The statement also acknowledged Japanese government involvement in the comfort women program, a point Mr. Abe and conservatives in his ruling party have frequently questioned.
Still, some in Korea called Mr. Abe’s statement inadequate. The Korean Council for Women Forced Into Sexual Slavery, which represents some former sex slaves, said the agreement didn’t make clear enough that the recruitment of the women “was a crime done by the Japanese government and military systematically.” It said Japan should directly compensate the women instead of creating a fund to do so.
The council also objected to Seoul’s promise that it would consider removing a statue of a girl in front of the Japanese embassy in Seoul that commemorates the women’s suffering. Tokyo has called the statue an affront.
The group called the deal “humiliating” and said Seoul “gave a bushel and only got a peck [of returns in the agreement].” Some comfort women told Korean media they would accept the compromise.
Ms. Park and Mr. Abe spoke by phone for about 15 minutes after the deal. Ms. Park said she hoped the accord would turn into “a precious opportunity to restore the honor and dignity of the victims” and “build trust to bring in a new relationship” between the two countries.
Mr. Abe took office in December 2012 and Ms. Park two months later. Since then, the two sides have engaged in almost continuous squabbling on the international stage, devoting considerable diplomatic effort to seemingly minor battles such as whether textbooks in the state of Virginia should refer to the body of water between them as the Sea of Japan or the East Sea.
Monday’s deal includes a promise by both sides to stop criticizing each other in such forums and says the comfort-women issue has been “finally and irreversibly” resolved.
The agreement represents a relief for U.S. diplomats who have wrung their hands over the dispute between the two U.S. allies. President Barack Obama brought Ms. Park and Mr.

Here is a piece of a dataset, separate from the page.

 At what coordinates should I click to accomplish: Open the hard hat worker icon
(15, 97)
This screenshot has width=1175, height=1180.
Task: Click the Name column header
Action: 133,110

Abe together for a three-way meeting in Europe in March 2014, but the two Asian leaders barely looked at other.
The State Department’s top official for East Asia, Daniel Russel, said in May that “tension between those two friends constitutes a strategic liability to all of us”—one of many occasions, both public and private, in which U.S. diplomats urged Japan and South Korea to reach an agreement like the one announced Monday.
The U.S. wasn’t a formal party to the talks, although Mr. Obama, Vice President Joe Biden,Mr. Kerry and other senior officials advised and supported both sides in reaching agreement in bilateral and trilateral meetings. “We’ve worked quietly, where possible, to prevent or resolve misunderstandings between the two,” a senior State Department official said.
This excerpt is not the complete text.